■ Exercise goal
Look through the lines below; wherever the word "computer" appears, copy that line.

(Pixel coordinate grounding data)
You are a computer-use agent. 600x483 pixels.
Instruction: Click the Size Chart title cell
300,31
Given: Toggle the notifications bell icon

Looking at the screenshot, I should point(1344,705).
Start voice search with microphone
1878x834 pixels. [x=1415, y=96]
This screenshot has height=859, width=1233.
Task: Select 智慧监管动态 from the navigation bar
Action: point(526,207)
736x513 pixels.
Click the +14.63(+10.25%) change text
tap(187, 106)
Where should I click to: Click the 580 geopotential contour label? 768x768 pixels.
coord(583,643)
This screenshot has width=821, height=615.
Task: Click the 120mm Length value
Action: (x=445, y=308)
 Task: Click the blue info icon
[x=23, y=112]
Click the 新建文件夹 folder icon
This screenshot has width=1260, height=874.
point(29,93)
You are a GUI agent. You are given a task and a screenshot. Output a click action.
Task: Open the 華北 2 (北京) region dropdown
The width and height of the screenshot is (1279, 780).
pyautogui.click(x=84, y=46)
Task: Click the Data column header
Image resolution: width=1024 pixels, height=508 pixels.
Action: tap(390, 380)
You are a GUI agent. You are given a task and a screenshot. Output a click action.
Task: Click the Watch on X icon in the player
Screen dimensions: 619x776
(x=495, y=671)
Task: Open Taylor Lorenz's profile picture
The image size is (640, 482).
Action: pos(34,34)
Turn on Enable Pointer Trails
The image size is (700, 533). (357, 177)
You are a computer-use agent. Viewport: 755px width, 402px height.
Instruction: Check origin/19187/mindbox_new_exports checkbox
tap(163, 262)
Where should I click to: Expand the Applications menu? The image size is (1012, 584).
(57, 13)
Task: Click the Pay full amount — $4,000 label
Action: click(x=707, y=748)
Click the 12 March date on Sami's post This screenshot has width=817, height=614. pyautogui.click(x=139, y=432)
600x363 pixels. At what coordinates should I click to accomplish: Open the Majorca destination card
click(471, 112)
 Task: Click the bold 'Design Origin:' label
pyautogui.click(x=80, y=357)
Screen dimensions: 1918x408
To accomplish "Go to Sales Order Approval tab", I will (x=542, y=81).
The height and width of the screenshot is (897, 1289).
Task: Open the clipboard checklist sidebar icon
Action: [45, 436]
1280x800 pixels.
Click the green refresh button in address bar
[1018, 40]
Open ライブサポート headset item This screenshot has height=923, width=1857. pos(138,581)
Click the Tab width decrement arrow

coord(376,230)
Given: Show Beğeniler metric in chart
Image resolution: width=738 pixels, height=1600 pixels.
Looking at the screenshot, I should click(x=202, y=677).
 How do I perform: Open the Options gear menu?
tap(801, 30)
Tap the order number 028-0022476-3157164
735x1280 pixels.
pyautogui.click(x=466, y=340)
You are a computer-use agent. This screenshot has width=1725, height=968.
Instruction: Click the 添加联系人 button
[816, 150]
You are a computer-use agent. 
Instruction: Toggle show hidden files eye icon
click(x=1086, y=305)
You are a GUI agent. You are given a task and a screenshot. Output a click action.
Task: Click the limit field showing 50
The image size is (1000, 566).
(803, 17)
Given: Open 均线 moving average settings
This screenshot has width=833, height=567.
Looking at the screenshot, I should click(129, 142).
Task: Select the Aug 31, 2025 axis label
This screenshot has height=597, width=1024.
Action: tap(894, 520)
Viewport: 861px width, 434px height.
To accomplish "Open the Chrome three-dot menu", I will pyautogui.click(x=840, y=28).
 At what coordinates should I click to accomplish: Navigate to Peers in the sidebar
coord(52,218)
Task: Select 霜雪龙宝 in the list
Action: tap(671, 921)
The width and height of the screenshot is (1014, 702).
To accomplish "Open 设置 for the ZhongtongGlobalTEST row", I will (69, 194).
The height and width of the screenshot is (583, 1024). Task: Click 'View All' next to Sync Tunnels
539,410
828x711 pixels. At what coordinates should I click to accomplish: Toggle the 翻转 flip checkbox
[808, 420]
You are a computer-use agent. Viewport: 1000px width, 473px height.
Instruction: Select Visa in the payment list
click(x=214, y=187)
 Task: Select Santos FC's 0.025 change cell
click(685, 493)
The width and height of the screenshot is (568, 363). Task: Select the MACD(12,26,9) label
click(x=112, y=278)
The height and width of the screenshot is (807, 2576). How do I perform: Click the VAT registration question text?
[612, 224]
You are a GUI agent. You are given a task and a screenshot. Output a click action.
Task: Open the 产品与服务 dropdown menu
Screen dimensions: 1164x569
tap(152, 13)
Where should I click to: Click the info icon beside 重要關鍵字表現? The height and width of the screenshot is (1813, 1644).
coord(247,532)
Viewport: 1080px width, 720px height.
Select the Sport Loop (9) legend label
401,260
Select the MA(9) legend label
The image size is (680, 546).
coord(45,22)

■ Response to the task
You are a computer-use agent. 600x483 pixels.
You are a computer-use agent. Viewport: 755px width, 402px height.
You are a computer-use agent. This screenshot has width=1725, height=968.
You are a computer-use agent. 
You are a computer-use agent. Viewport: 1000px width, 473px height.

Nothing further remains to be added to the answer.